[Short task] Set out the lines of the items from the line with "Where should I" to the line with "[x=211, y=73]" as a Markdown table with the columns Row and Line, skipping blank lines.

[Items for locating described things]
------

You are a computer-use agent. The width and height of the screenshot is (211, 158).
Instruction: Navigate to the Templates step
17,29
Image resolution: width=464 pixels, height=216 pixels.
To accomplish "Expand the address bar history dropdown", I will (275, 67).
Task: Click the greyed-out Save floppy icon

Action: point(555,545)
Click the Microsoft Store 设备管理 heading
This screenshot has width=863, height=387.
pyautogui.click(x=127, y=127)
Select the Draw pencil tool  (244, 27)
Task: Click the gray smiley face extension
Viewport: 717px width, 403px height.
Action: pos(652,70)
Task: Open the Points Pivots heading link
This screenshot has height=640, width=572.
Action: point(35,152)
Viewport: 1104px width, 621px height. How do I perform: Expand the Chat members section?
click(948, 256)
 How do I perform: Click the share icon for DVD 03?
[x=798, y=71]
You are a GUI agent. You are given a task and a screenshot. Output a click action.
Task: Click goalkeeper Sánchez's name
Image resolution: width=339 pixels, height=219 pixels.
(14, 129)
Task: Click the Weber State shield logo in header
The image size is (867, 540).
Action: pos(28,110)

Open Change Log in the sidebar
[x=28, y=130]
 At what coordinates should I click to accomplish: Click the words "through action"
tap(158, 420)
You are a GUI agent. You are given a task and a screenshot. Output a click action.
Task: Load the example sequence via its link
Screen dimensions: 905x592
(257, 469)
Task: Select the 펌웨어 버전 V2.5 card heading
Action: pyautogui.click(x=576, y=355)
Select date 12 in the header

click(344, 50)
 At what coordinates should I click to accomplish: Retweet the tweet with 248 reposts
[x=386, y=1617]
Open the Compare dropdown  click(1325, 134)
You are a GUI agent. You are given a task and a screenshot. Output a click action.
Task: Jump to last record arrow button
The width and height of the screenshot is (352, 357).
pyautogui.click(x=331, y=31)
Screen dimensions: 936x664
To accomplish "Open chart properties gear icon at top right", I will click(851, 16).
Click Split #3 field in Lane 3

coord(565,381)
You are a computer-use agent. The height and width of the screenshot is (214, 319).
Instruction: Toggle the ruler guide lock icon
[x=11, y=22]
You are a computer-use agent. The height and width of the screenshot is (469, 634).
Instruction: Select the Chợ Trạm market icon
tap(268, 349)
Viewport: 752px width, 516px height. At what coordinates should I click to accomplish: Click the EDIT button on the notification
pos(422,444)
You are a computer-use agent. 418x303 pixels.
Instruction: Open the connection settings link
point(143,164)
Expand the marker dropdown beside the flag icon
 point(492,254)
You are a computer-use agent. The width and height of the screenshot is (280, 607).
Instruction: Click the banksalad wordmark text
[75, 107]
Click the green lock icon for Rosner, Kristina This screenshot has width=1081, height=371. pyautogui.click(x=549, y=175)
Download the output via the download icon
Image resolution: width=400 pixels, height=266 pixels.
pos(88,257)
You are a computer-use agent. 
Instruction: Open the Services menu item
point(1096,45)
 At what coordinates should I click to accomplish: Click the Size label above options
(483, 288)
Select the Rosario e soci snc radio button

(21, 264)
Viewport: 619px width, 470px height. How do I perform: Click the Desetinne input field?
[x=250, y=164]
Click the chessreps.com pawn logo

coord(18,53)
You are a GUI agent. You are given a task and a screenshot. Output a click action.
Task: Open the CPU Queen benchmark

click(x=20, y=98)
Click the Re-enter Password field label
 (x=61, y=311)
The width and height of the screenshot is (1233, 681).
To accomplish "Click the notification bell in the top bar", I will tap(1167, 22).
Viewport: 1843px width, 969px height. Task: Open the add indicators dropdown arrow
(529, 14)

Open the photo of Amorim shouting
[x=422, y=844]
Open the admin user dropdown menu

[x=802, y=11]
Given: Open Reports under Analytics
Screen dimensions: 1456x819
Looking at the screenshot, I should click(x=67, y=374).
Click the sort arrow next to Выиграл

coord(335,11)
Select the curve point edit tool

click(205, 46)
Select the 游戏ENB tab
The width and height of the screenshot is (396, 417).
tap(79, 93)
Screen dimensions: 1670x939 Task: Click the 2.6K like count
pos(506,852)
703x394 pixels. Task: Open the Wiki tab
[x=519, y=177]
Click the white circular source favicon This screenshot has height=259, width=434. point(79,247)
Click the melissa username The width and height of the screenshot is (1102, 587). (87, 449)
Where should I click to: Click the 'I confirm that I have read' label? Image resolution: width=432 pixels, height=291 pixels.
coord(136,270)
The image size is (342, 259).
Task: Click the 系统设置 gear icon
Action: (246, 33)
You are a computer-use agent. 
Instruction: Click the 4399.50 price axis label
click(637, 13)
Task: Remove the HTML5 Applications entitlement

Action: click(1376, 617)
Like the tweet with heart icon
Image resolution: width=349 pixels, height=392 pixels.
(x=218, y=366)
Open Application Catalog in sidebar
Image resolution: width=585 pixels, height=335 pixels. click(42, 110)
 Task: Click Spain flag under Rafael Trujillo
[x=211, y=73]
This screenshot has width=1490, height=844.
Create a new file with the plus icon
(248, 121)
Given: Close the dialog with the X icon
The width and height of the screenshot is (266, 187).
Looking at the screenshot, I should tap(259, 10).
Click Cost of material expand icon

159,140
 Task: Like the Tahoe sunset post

------

[Exercise output]
| Row | Line |
|---|---|
| 1 | Where should I click to: Click the 'I confirm that I have read' label? Image resolution: width=432 pixels, height=291 pixels. |
| 2 | coord(136,270) |
| 3 | The image size is (342, 259). |
| 4 | Task: Click the 系统设置 gear icon |
| 5 | Action: (246, 33) |
| 6 | You are a computer-use agent.  |
| 7 | Instruction: Click the 4399.50 price axis label |
| 8 | click(637, 13) |
| 9 | Task: Remove the HTML5 Applications entitlement |
| 10 | Action: click(1376, 617) |
| 11 | Like the tweet with heart icon |
| 12 | Image resolution: width=349 pixels, height=392 pixels. |
| 13 | (x=218, y=366) |
| 14 | Open Application Catalog in sidebar |
| 15 | Image resolution: width=585 pixels, height=335 pixels. click(42, 110) |
| 16 |  Task: Click Spain flag under Rafael Trujillo |
| 17 | [x=211, y=73] |